Ah, well! they had been good bars a hundred and fifty years ago, when it was thought as necessary to repress the innocence that was behind them as the wickedness that was without. They had done duty in the convent at Santa Inez, and the monastery of Santa Barbara, and had been brought hither in Governor Micheltorrenas' time to keep the daughters of Robles from the insidious contact of the outer world, when they took the air in their cloistered pleasance. Guitars had tinkled against them in vain, and they had withstood the stress and storm of love tokens. But, like many other things which have had their day and time, they had retained their semblance of power, even while rattling loosely in their sockets, only because no one had ever thought of putting them to the test, and, in the strong hand of Clarence, assisted, perhaps, by the leaning figure of Mrs. Peyton, I grieve to say that the whole grille suddenly collapsed, became a frame of tinkling iron, and then clanked, bar by bar, into the road. Mrs. Peyton uttered a little cry and drew back, and Clarence, leaping the ruins, caught her in his arms.

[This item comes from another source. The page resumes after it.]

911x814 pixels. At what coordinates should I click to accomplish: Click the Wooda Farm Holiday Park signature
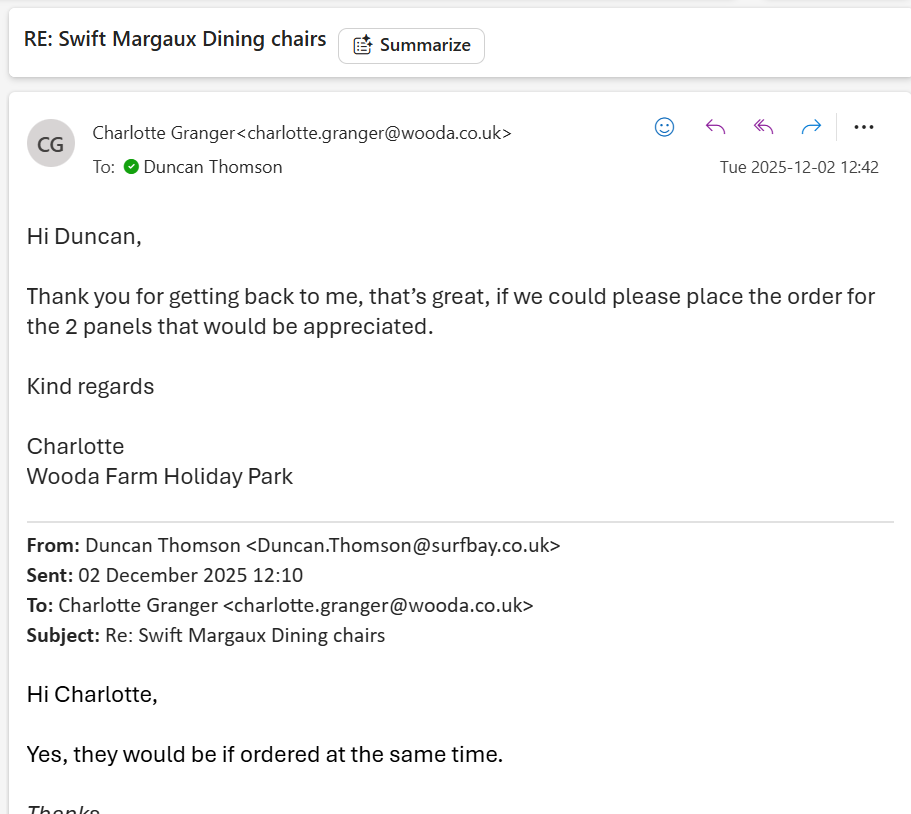[x=160, y=476]
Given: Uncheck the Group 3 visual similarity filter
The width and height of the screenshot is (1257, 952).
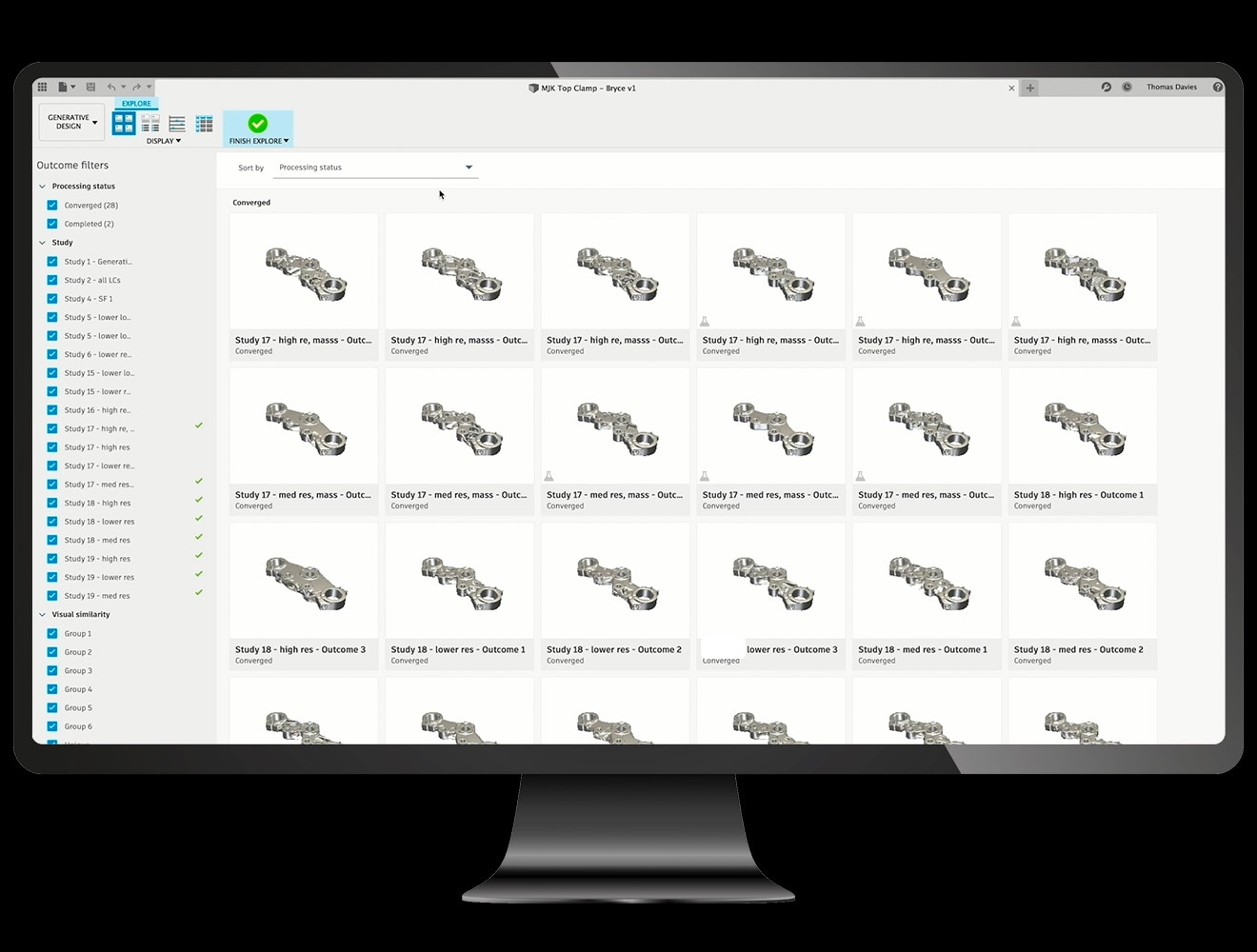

For a moment only, for she quickly withdrew from them, and although the morning sunlight was quite rosy on her cheeks, she said gravely, pointing to the dismantled opening:—
“I suppose you MUST stay now, for you never could leave me here alone and defenseless.”
He stayed. And with this fulfillment of his youthful dreams the romance of his young manhood seemed to be completed, and so closed the second volume of this trilogy. But what effect that fulfillment of youth had upon his maturer years, or the fortunes of those who were nearly concerned in it, may be told in a later and final chronicle.